On the other hand, some doctors "worry first and foremost about the effect on their time, including calls, letters and e-mails as patients seek clarifications, disagree with statements, or correct what the doctors consider trivial errors of fact." Others were concerned they would have to leave out important information, omit frightening diagnostic or therapeutic considerations, or that patients would not understand that 'SOB' stood for 'shortness of breath.' And some were simply embarrassed about how they write.
For some of the patients, the dialogue inherent in the process was appealing. "As more patients e-mail their doctors and use other online services, some saw open communications through electronic notes as a logical next step, enabling patients to play a more active role in their care," they write.
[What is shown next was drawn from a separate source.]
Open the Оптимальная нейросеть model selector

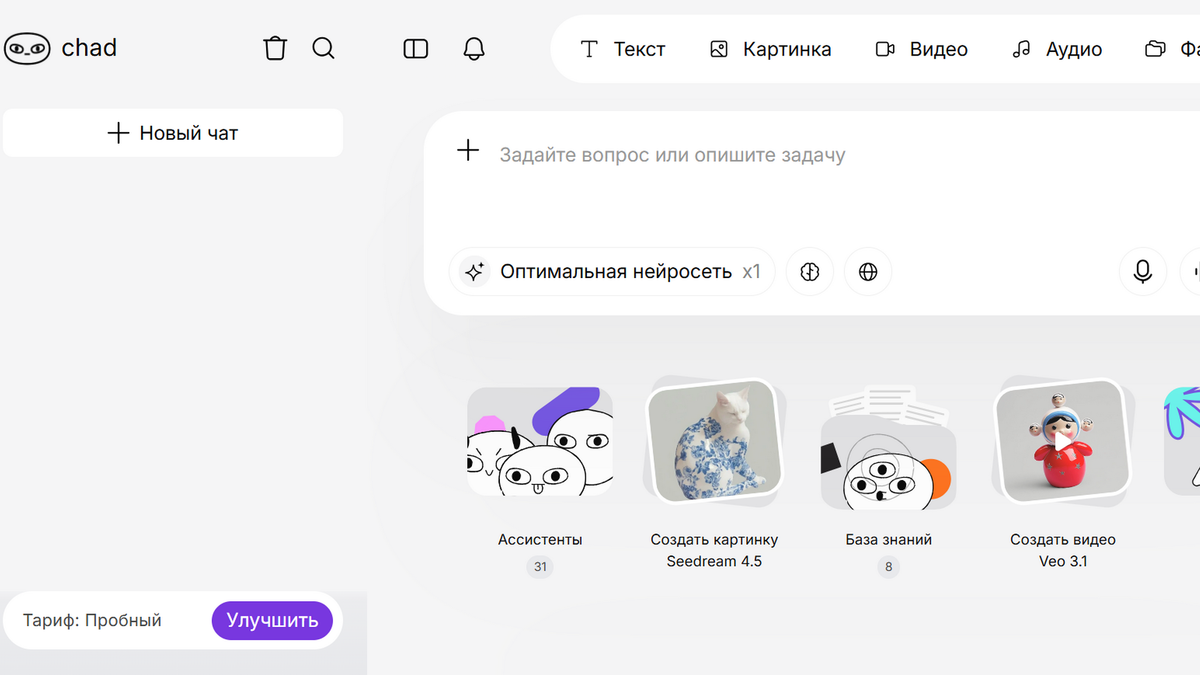coord(612,271)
"Opening documents that are often both highly personal and highly technical is anything but simple," write 10 investigators, led by Tom Delbanco MD and Jan Walker RN, MBA of Beth Israel Deaconess Medical Center. They document what they have learned from preparing their 'OpenNotes' study, in which more than 100 primary care doctors are inviting about 25,000 patients to read their notes.
The 12-month trial involves doctors and patients associated with Beth Israel Deaconess Medical Center, Geisinger Health System in Pennsylvania, and Harborview Medical Center in Seattle.
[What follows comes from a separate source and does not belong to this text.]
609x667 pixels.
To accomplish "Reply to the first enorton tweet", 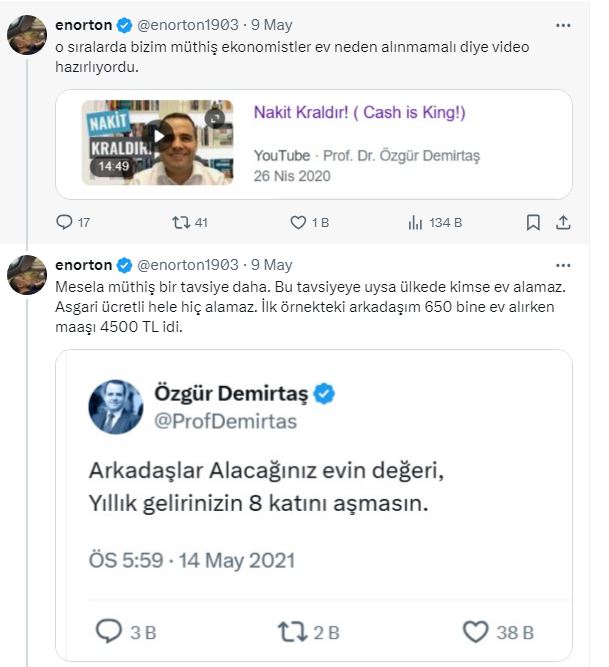I will click(66, 222).
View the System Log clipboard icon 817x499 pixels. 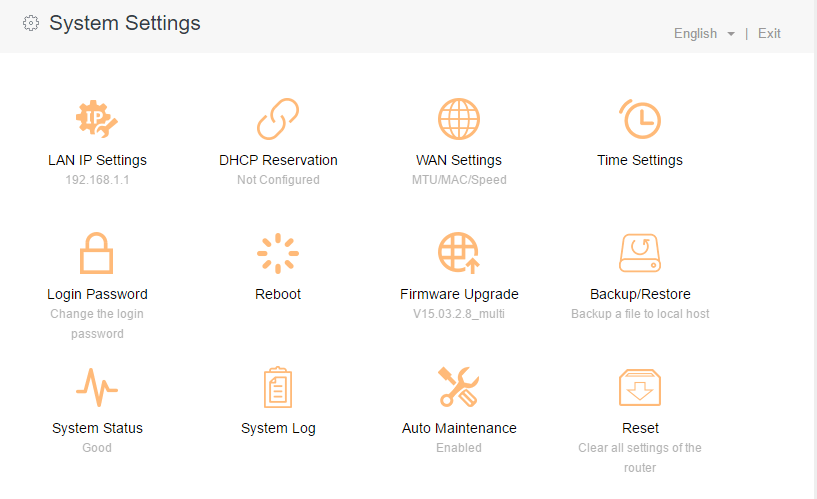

The new study led by Beth Israel will use secure Internet portals and only include notes written during the trial period. The centers involved represent a broad array of settings, from urban and suburban practices in Boston to a rural Pennsylvania health system and a county hospital in Washington state that serves many indigent patients.
While they are gathering considerable data from the patient and doctors' experiences during the study period, Delbanco and Walker say their ultimate question is whether the participants will want to "leave the OpenNotes switch on" after 12 months.
"Open notes pose many questions and probably represents the Model-T stage of the future. Can a single note serve many different audiences, and can the push toward structure and template preserve the unique attributes of each person?"
And, in the future, will doctors and patients generate and sign notes together that reflect their perspectives on the individual patient's circumstance and plans for the future?
Will patients be viewed as the primary stakeholder, rather than the insurance company? Will this finally lead to patients getting control over their own health care?
Annette J. Johnson, M.D., M.S., an associate professor and lead investigator on the 2009 Wake Forest study, explains, "Patients in our study aren't happy with that system. They want their results quickly, in writing, and they want detailed information about the test results in language they can understand."